By the second sip, his thoughts had found their shape again.

He had been exhausted.

He'd seen something odd in the sky because the city was full of lights, reflections, planes, drones, and every other kind of thing that looked one way from far enough away and another up close. Then he'd gotten in his head. That was all the rest of it was. Fatigue. Stress. The human brain turning one strange second into a whole experience because it couldn't stand loose ends.

That explanation fit.

It fit well enough that he almost believed it completely.

Almost.

His phone was on the kitchen counter, screen dark. He picked it up, expecting dead battery, but it lit immediately under his thumb. Forty-three percent.

A stack of notifications waited for him.

He frowned and unlocked it.

Two missed calls.

Three messages from Aaron.

One from his cousin Hana.

A weather alert from overnight he ignored.

Mered tapped Aaron's thread first.

Aaron

1:41 A.M. You good?

1:44 A.M. Bro?

1:52 A.M. Why'd you send me that

Mered stared at the screen.

Below those messages was one from him.

At 1:39 A.M.

He hadn't opened the thread yet, and still his stomach tightened.

He tapped.

The message sat there plain as anything:

Mered: you ever get the feeling something is looking back through the light

He read it once. Then again.

No typo-ridden half-sleep nonsense. No drunk text, because he hadn't been drinking. It was too coherent, too specific, and he had absolutely no memory of sending it.

His thumb hovered over the screen.

"What?"

He checked the timestamp again. 1:39 A.M.

That was around when he'd still been by the window. He remembered standing there. Remembered the wrong-moving light. Remembered the awful, slippery second when the street below had seemed to bend out of shape without actually changing.

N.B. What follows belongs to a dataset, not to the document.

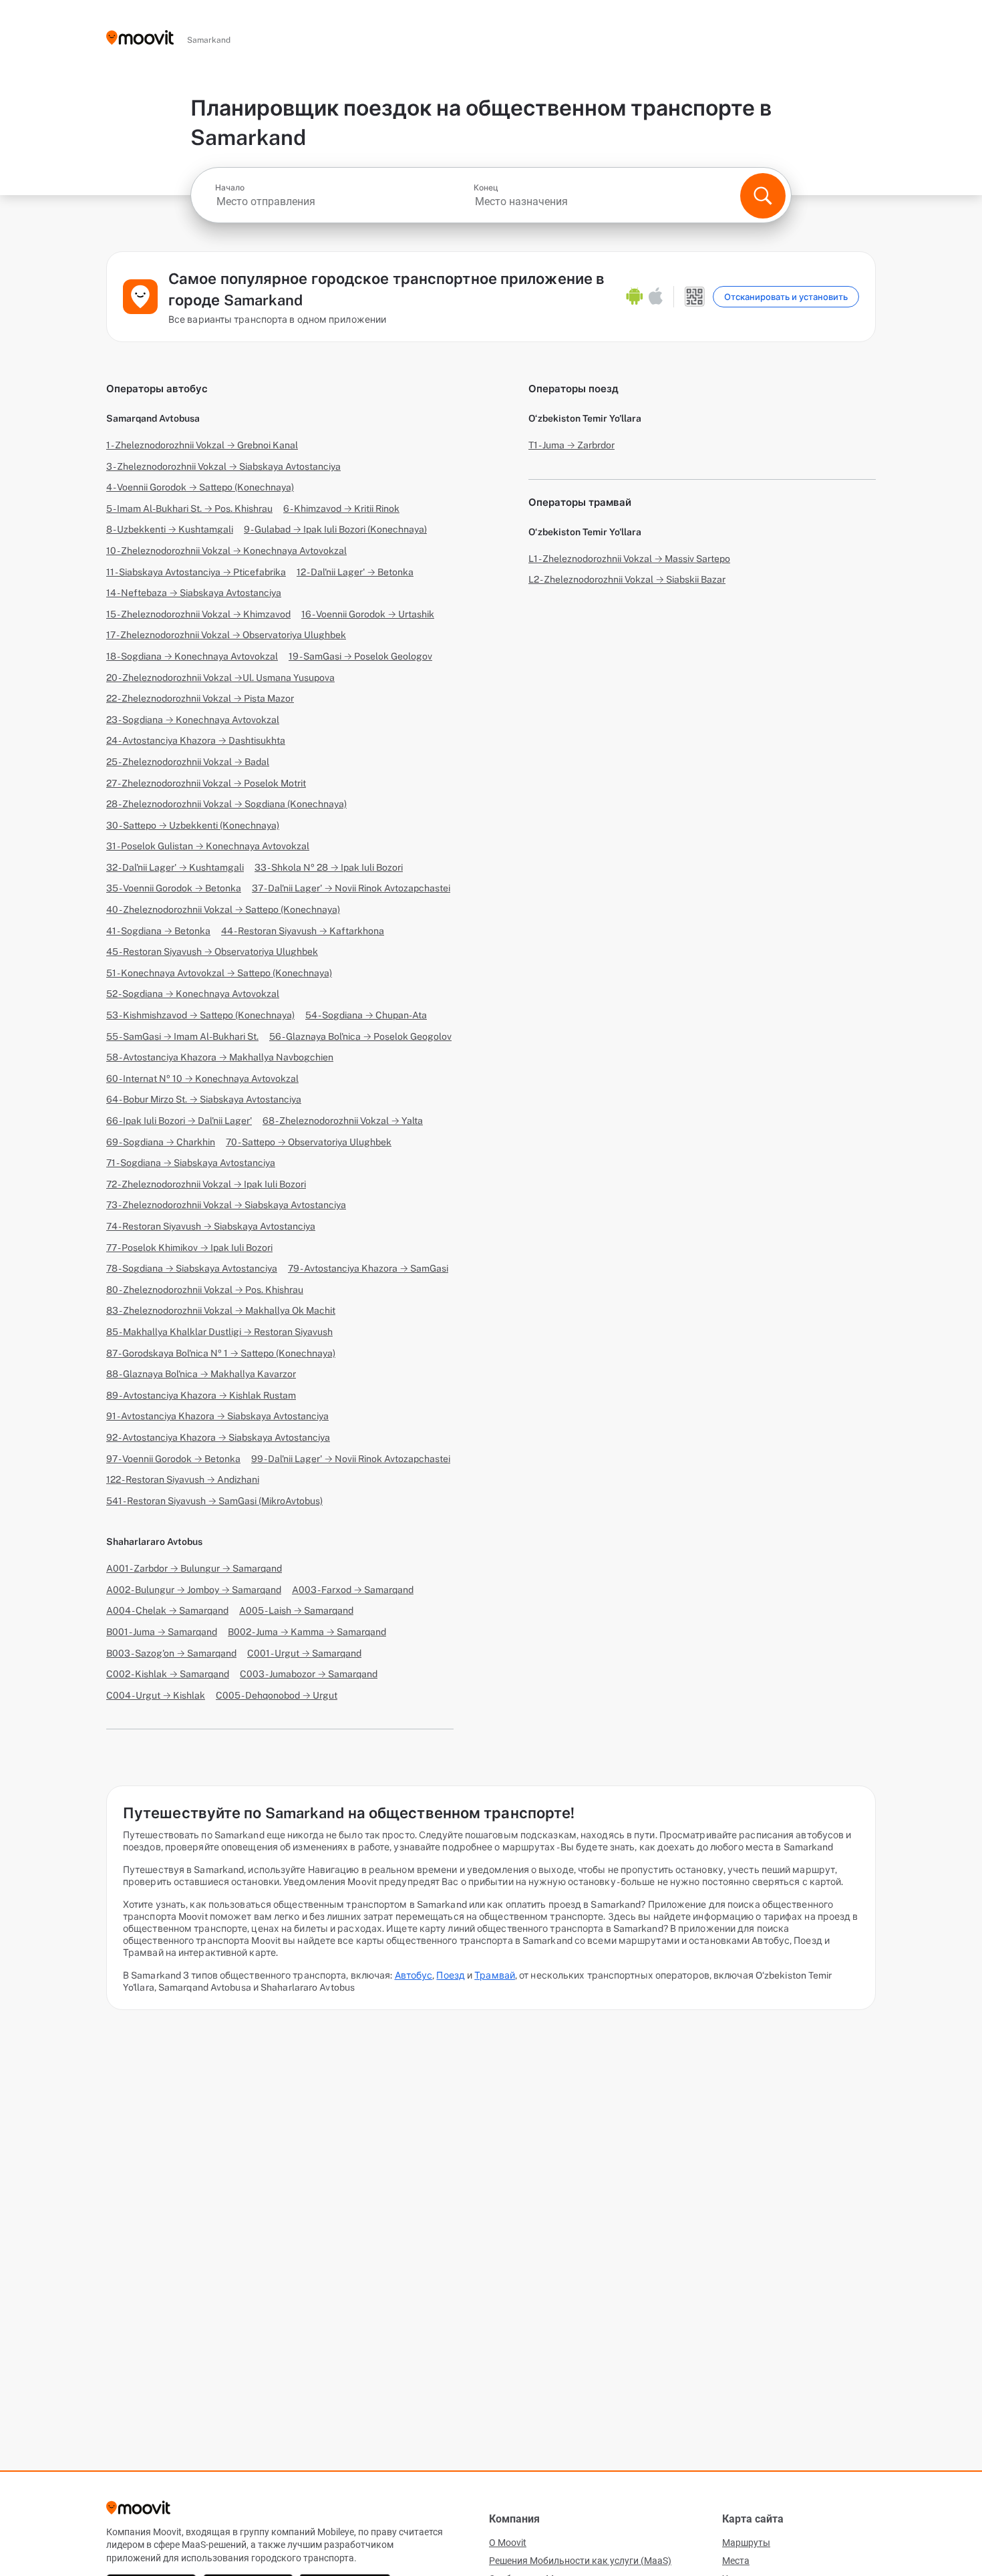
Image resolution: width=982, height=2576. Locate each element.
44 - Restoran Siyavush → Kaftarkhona (302, 930)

He did not remember picking up his phone.

He scrolled up as if context might appear and explain it. Nothing. Their last conversation before that had been hours earlier—Aaron sending a video, Mered reacting with a single laughing emoji, the usual.

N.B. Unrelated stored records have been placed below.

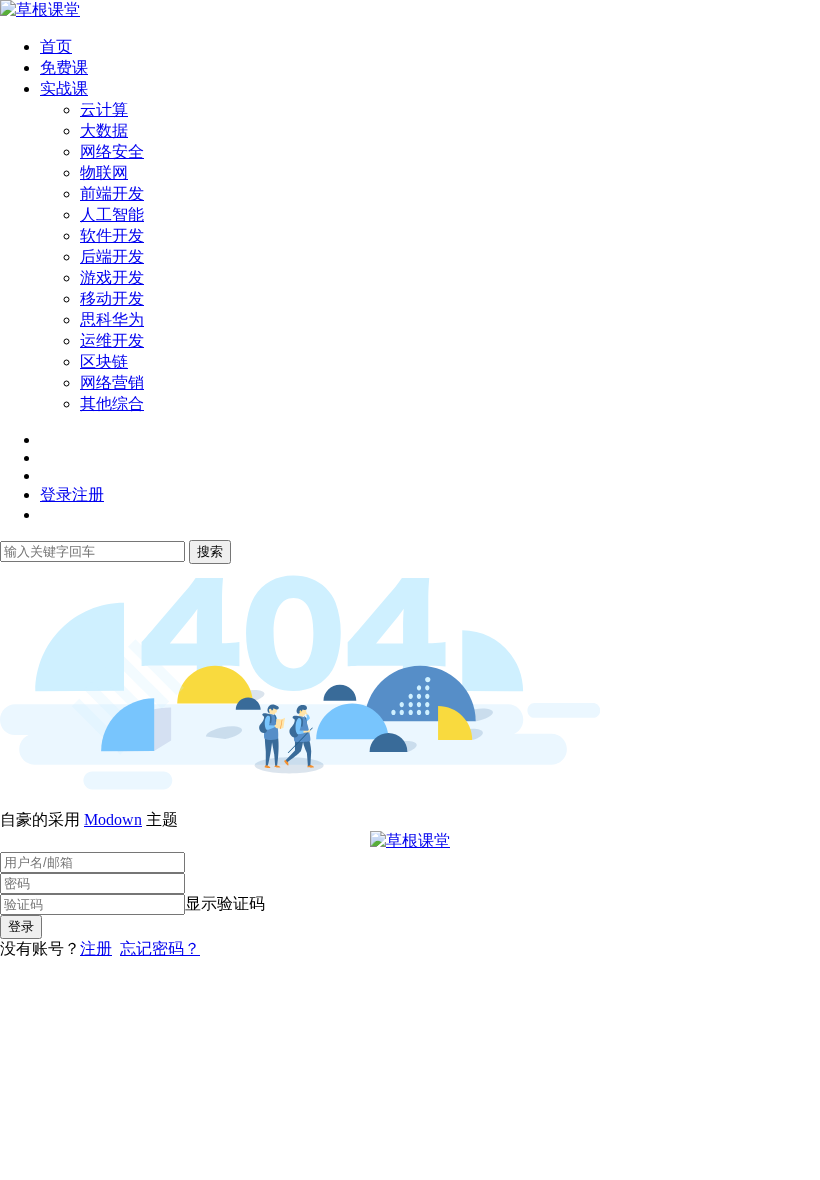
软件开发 (112, 235)
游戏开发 (112, 277)
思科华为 (112, 319)
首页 (56, 46)
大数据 (104, 130)
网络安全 (112, 151)
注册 (96, 948)
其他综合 (112, 403)
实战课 (64, 88)
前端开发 (112, 193)
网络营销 (112, 382)
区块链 (104, 361)
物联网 (104, 172)
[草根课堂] (40, 9)
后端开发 (112, 256)
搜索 (210, 551)
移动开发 (112, 298)
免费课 (64, 67)
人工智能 (112, 214)
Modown (113, 819)
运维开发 (112, 340)
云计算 (104, 109)
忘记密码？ (160, 948)
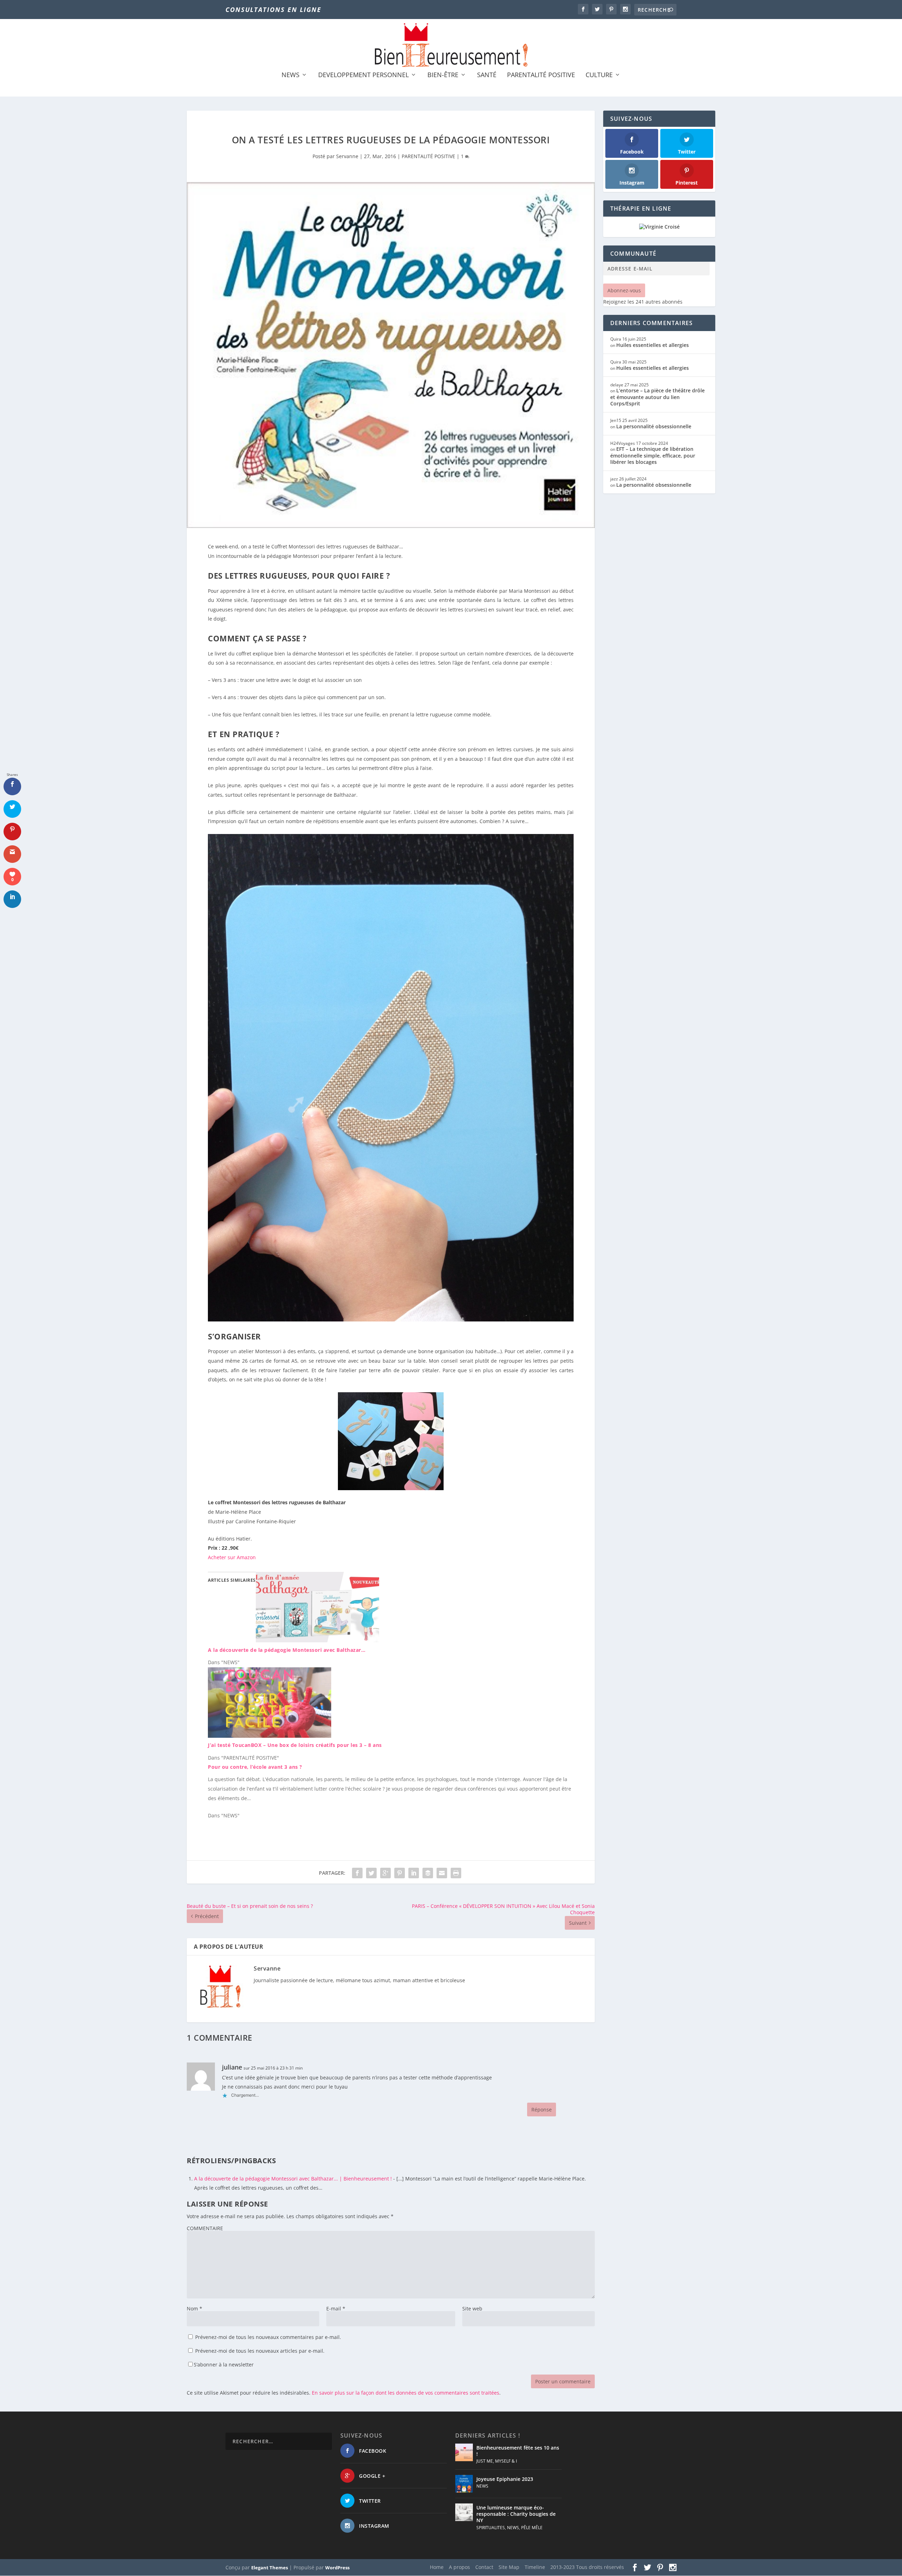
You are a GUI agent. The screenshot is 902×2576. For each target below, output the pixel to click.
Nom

He backed out and opened Hana's message.

Hana

2:07 A.M. Are you awake?

That was it.

No follow-up. No explanation.

He checked her call log. No missed call from her. Just the message.

Mered looked at the time in the corner of the screen, then at the microwave. Both read 8:24.

He opened his photos next, because he didn't know why he was doing any of this now except that unease had already gotten a foot in the door and was shoving its shoulder through.

There was a new photo from last night.

Timestamped 1:38 A.M.

He opened it and felt the tiny muscles along his back lock up.

It was his window.

Or mostly his window.

The frame was there, and the glass, and the blurred suggestion of the street beyond, but the image had been smeared by motion or bad focus or a hand shaking at the wrong moment. Light had stretched across the dark in a long pale streak, too bright at the center, fading at the edges. The buildings outside were warped into indistinct shadows. Reflected in the glass, barely visible, was part of his own face and shoulder.

No, not reflected.

Mered zoomed in.

The shape was wrong for a reflection. Too far back. Too centered.

He stared harder until the pixels broke apart.

Then he swore softly, locked the phone, unlocked it again, and looked once more. This time it was only what it should have been: a bad low-light photo taken by an exhausted person with unsteady hands and a cheap phone camera trying to focus on darkness.

He exhaled.

"See?" he said aloud, though there was nobody to convince except himself. "Exactly. Tired."

But his voice had gone flatter.

He set the mug down and rubbed his palm over the back of his neck.

A memory tugged at him then—not complete, just the sense of standing still in the dark with the strange pressure of being noticed. Not watched from the street. Not watched from another apartment.

Something less reasonable than that, which was exactly why he shoved it away.

He tapped Aaron's message again and typed:

Mered: Fell asleep. Weird night. Ignore me.

He looked at it, then added:

Mered: Was half-dead tired

That sounded normal enough. He sent both.

Aaron responded almost immediately.

Aaron: Half-dead people usually text less creepy stuff

Aaron: You at least alive now?

Despite himself, Mered gave a short breath of a laugh.

Mered: Unfortunately

The reply bubbles appeared, disappeared, then came back.

Aaron: A true tragedy

Aaron: you working today?

Mered: Later

He left it there.

The exchange helped. A little. Conversation dragged things back into proportion. People said weird things late at night. Friends made jokes. Morning came and every bad thought looked smaller under it.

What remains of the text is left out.